Sometimes he stands still and sings traditional songs that were part of his childhood. The viewer is impressed by his stage presence, the naturalness and candidness of his presentation, the clarity of his diction and his singing ability. Although he is now in the secular world, each word immediately relates to the way of thinking and speaking from before. When he exclaims how wonderful dance is, the phrases that burst out are often biblical ones.
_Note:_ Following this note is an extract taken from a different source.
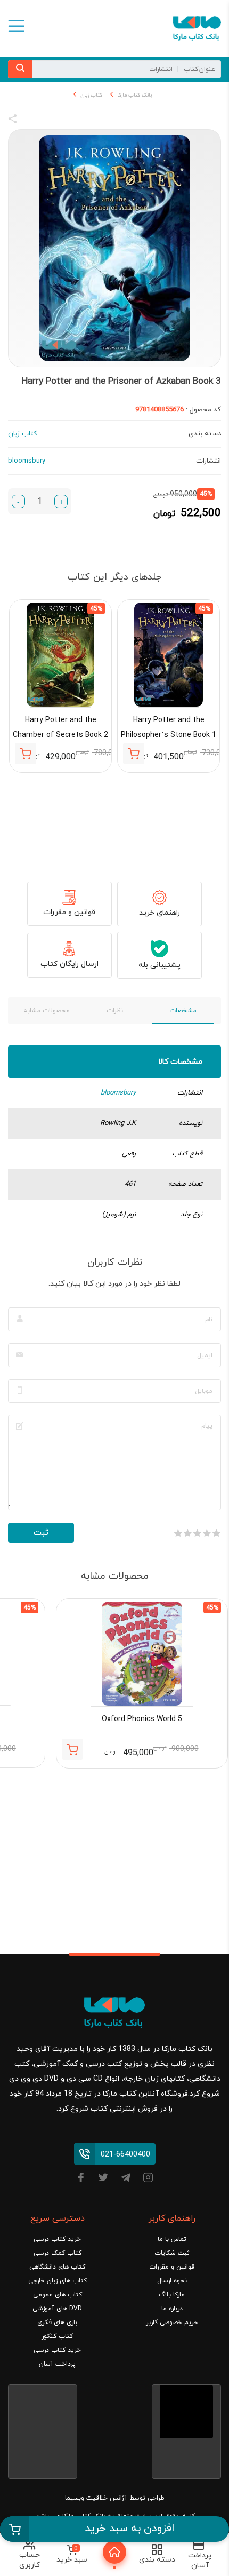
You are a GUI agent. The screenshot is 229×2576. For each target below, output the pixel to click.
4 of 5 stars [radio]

In the final segment, also inspired by Jewish tradition, he counts the meaningful things in his life – in the style of the “Echad Mi Yodea?” (“Who Knows One?”) song of the Passover Seder, but in reverse order. The segment is interspersed with lots of back flips, which have the audience worrying that the exhausted dancer might hurt himself. When he gets to “Who knows two?”, he says “Two parents.” But when he gets to one, he has trouble saying “One is our God.”

This is not a work that was created casually with an eye for what’s in vogue. It’s a work brimming with the honesty and talent of a new artist. Liberman has jumped through numerous physical hurdles to reach this stage, and although he still lacks that high-level artistic polish, that can be improved.

“Not Soft and Not Light,” choreographed and performed by Dror Liberman. Concept development partner: Netta Wieser. Lighting and Sound: Yoni Tal. Next performances at the Clipa Theater for Performance Art, Tel Aviv, on October 10 and October 31.